In laguna bolle il termometro. Il Venezia ha la febbre alta e tutti si chiedono: possibile che sia soltanto colpa di Vecchi? Sarebbe troppo facile sparare sul pianista e infatti Tacopina e Angeloni stanno difendendo il loro investimento. E’ una logica condivisibile, perché il gruppo, uomo più, uomo meno, è quello dello scorso anno. Con qualche “però” ben in evidenza: quando vieni eletto miglior centrocampista della B e resti per tutta l’estate appeso al telefono pensando che il tuo posto sarà altrove (leggi Falzerano, ma il discorso può valere anche per Pinato, pure ceduto al Sassuolo e rimasto in prestito per un anno) poi è difficile mentalmente ripartire. Ecco perché, al netto degli infortuni del reparto offensivo che comunque pesano, sembra proprio una questione di testa. La società ha teso la mano al suo allenatore e, mentre sul web sono in tanti a chiederne la testa, secondo il mio parere vale la pena insistere. Certo, i risultati dovranno cambiare presto perché le logiche del calcio sono ben note, ma per fortuna il virus Zamparini non colpisce tutti e qualcuno nell’armadietto delle medicine ha l’antidoto giusto.

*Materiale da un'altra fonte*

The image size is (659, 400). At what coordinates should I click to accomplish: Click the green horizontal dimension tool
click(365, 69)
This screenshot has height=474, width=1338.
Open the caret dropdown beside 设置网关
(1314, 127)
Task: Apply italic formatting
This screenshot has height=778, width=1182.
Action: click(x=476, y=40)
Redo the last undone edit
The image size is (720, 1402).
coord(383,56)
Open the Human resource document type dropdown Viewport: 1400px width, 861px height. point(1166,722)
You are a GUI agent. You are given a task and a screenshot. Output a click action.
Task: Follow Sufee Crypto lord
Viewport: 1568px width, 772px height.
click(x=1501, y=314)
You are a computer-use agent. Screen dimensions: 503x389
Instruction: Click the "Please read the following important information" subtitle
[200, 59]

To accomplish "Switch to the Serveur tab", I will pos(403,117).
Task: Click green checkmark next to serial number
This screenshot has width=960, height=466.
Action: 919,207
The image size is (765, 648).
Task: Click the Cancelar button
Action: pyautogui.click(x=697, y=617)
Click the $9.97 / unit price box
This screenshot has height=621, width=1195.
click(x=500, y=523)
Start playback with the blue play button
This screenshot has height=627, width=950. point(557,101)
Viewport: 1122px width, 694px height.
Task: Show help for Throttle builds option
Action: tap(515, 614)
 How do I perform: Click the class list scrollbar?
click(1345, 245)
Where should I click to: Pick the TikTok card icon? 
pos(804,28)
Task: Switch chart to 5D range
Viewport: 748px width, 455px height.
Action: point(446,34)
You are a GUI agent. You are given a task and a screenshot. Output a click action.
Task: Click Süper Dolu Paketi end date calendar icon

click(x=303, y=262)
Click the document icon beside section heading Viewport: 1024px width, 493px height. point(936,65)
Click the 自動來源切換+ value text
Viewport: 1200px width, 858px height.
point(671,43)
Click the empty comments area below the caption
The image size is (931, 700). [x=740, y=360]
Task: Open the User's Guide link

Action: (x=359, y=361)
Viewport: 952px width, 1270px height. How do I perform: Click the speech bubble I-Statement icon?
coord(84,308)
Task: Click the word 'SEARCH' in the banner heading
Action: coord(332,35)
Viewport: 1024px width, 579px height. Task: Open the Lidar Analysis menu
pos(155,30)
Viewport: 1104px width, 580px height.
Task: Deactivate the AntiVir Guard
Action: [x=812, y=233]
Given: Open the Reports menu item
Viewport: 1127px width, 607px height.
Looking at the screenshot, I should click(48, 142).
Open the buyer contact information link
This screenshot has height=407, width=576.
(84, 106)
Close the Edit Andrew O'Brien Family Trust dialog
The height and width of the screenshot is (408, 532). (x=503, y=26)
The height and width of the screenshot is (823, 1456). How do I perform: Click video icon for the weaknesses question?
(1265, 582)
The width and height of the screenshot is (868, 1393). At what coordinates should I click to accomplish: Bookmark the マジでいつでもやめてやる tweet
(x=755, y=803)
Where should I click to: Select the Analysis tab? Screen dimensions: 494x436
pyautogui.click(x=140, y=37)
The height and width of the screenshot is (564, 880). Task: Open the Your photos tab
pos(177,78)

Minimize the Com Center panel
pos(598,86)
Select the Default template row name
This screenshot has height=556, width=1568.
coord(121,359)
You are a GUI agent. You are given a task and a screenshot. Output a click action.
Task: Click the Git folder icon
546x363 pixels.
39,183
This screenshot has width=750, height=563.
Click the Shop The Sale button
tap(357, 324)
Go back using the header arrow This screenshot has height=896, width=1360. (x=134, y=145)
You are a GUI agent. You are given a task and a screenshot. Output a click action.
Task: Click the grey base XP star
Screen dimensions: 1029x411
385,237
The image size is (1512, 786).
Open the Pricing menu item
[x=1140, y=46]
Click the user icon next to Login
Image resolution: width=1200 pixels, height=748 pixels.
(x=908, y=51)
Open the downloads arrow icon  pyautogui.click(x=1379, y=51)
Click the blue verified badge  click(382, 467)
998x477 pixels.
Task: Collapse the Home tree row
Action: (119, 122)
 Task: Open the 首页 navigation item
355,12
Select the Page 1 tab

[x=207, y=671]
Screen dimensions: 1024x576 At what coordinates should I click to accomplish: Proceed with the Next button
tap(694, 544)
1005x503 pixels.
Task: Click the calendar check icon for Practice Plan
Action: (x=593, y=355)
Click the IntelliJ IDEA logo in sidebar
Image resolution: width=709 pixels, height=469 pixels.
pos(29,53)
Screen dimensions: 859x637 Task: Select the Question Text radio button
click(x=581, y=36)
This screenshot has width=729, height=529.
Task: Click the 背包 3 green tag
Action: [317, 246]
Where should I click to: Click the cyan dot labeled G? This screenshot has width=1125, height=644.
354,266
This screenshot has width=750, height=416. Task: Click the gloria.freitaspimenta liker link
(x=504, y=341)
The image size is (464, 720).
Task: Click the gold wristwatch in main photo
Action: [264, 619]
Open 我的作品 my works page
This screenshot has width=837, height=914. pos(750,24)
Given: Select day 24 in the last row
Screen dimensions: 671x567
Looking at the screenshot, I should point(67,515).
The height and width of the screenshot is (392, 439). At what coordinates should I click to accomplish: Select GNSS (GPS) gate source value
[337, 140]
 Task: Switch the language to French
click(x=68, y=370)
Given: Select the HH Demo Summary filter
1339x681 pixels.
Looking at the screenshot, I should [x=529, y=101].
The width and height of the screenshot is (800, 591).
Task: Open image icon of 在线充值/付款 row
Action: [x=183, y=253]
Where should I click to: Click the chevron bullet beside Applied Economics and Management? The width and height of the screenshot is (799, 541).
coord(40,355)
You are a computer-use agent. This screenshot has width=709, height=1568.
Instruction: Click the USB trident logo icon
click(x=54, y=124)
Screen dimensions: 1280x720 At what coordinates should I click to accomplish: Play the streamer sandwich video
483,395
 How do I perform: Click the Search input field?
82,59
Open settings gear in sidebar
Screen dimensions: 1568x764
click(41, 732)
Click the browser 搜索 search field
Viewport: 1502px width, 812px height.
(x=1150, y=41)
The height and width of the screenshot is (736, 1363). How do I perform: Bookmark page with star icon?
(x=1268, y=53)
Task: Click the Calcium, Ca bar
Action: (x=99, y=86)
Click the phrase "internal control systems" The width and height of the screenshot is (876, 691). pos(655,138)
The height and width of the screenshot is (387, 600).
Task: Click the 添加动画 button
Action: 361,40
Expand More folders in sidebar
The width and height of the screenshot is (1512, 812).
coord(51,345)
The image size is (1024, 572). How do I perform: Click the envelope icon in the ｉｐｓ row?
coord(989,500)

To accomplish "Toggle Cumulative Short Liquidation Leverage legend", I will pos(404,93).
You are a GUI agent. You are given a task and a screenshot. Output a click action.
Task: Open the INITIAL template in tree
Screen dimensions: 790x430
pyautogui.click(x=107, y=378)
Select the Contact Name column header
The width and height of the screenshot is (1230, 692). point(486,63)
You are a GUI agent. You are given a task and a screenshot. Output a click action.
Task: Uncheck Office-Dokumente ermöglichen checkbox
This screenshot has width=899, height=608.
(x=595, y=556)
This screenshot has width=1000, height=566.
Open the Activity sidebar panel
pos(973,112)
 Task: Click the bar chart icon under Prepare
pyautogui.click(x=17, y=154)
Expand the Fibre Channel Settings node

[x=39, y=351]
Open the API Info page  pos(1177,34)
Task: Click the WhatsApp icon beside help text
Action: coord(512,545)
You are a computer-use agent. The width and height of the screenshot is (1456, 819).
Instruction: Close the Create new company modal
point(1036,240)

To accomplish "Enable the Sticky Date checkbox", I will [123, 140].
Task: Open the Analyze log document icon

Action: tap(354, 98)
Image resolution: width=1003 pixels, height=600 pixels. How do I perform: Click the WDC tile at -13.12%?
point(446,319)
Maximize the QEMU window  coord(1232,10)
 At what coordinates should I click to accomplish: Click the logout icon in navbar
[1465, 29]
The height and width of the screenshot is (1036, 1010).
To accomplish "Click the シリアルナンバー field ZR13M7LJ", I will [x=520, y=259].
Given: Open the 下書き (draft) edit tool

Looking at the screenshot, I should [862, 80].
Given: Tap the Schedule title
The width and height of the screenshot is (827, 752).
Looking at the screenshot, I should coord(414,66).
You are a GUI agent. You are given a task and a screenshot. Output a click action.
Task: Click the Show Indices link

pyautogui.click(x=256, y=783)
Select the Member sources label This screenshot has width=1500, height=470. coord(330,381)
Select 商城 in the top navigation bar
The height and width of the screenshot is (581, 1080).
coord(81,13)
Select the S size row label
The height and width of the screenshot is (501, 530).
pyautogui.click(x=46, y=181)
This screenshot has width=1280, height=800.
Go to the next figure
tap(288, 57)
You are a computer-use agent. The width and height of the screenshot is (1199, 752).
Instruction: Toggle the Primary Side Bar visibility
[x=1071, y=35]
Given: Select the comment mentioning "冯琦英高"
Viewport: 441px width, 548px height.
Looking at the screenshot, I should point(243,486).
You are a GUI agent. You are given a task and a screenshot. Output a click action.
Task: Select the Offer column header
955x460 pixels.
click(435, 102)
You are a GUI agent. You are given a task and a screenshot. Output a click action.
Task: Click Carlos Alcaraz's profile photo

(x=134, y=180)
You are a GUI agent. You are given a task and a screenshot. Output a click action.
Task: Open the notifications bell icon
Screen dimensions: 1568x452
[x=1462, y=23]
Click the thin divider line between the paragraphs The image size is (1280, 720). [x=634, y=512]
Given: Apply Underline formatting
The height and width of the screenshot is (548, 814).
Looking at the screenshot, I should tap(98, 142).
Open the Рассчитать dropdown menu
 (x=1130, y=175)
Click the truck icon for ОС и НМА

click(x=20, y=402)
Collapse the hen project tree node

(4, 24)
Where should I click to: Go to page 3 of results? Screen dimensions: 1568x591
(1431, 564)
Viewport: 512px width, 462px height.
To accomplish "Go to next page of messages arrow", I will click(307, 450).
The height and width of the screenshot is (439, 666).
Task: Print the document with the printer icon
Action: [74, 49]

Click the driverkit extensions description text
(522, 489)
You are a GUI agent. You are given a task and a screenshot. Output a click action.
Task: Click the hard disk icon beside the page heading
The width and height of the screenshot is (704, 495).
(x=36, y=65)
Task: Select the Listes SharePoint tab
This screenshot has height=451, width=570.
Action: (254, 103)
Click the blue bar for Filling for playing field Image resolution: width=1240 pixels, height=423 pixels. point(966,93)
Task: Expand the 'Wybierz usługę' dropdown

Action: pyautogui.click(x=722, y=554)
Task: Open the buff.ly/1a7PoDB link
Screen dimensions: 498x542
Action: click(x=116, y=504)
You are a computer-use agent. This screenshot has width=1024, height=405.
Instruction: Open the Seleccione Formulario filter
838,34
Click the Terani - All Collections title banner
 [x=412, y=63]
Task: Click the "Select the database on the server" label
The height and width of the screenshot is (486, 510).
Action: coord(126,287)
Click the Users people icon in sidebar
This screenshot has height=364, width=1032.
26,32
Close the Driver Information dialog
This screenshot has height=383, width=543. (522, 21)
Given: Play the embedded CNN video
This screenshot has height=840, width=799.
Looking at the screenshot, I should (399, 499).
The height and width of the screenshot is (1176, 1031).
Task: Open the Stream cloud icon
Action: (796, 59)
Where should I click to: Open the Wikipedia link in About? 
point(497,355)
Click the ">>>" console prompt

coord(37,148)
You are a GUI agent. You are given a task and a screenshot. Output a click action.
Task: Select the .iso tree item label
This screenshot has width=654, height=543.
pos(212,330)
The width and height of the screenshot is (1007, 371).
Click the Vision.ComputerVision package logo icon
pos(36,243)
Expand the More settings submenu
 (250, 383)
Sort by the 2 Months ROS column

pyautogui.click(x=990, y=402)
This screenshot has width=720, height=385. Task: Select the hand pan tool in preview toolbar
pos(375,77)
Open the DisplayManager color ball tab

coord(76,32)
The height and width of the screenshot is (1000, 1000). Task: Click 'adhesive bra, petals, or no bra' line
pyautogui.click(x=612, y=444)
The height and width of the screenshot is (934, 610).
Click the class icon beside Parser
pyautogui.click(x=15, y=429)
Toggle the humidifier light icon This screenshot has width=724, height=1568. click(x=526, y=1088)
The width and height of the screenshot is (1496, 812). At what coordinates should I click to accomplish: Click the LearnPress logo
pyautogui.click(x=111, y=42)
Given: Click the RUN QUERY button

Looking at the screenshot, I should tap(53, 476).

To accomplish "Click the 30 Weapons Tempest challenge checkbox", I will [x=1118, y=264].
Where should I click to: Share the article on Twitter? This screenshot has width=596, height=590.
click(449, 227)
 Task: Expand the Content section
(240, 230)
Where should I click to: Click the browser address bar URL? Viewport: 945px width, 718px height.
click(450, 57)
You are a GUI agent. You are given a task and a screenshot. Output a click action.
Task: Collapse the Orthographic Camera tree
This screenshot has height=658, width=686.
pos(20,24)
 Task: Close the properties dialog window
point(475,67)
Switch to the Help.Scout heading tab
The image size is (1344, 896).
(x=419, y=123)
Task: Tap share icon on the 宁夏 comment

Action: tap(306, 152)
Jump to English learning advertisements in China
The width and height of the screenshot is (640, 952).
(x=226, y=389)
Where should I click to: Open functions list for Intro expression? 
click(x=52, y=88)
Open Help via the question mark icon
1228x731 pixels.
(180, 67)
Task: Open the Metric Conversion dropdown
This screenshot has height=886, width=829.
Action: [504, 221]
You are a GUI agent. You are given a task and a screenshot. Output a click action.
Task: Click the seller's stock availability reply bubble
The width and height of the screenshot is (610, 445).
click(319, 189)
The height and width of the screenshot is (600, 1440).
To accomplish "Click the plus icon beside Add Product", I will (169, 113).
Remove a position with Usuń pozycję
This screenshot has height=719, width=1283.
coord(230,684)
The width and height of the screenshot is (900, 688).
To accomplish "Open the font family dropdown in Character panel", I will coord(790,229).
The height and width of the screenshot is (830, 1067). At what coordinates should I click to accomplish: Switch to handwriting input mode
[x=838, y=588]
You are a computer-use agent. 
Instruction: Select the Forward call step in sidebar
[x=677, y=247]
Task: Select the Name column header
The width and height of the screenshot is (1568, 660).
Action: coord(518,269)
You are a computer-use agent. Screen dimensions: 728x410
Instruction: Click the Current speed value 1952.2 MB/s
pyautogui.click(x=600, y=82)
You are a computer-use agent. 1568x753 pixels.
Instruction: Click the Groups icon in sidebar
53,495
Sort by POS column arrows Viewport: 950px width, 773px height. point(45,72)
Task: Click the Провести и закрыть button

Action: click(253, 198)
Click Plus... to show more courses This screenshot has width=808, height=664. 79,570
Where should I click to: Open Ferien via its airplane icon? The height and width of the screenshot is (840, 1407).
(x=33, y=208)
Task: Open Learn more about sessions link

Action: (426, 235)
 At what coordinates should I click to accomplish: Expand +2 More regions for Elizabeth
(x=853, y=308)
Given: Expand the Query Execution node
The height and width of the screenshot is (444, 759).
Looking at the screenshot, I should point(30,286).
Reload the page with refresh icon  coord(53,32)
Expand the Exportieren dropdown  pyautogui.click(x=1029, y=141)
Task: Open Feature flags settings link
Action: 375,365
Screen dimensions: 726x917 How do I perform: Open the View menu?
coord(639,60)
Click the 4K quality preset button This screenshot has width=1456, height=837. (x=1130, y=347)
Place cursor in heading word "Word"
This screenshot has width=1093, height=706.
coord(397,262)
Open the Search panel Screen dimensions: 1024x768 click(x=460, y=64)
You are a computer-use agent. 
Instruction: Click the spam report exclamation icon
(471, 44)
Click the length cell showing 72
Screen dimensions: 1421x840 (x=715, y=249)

Chiusura con la Serie B. Come sa bene chi ci legge, ho appoggiato la forzatura di Mauro Balata e della Figc, perché in un sistema in cui vige la logica dell’interesse particolare e non quello collettivo, nessuno ha mai voluto (né lo sta facendo ora a dispetto delle dichiarazioni) seriamente pensare a una riforma dei campionati. Tantomeno può essere prendere nota di una richiesta di inserire “sette promozioni dalla C”. Perché significa che non è stata compresa la gravità del problema che si sta affrontando, perché il sistema non regge tutte queste squadre ed è talmente evidente che negarlo non fa onore a chi lo fa. Dove non capisco, però, la Lega di Serie B è nella questione – Entella. Il Coni ha stabilito che il club ligure deve essere riammesso in B, siamo arrivati all’ultimo grado di giudizio della Giustizia sportiva. Tutto bene, dunque? No: la Lega di B ha impugnato quel provvedimento. Quindi bisognerà aspettare il Tar fra qualche giorno e la situazione è davvero imbarazzante per tutti. Ne ha parlato persino la BBC, l’Entella è come un vascello fantasma che vaga nella nebbia senza sapere in quale porto approdare. Stavolta non capisco, quella ventesima casellina, dopotutto, ha un legittimo proprietario. Ben più di tutti gli altri club che si agitano e gridano al complotto. Un’ultima postilla sul Chievo: grottesca, senza ombra di dubbio, la sentenza finale della Giustizia sportiva. Tre punti di penalizzazione anziché i quindici richiesti dall’accusa, con la solita morale italiana. Un colpo al cerchio e uno alla botte: colpevoli sì, ma solo un po’. Inaccettabile. In questa vicenda era l’unica sentenza senza senso: doveva essere “bianco”, o “nero”, il “grigio” di quella mezza condanna getta ulteriore discredito su un sistema che è sempre più urgente riformare.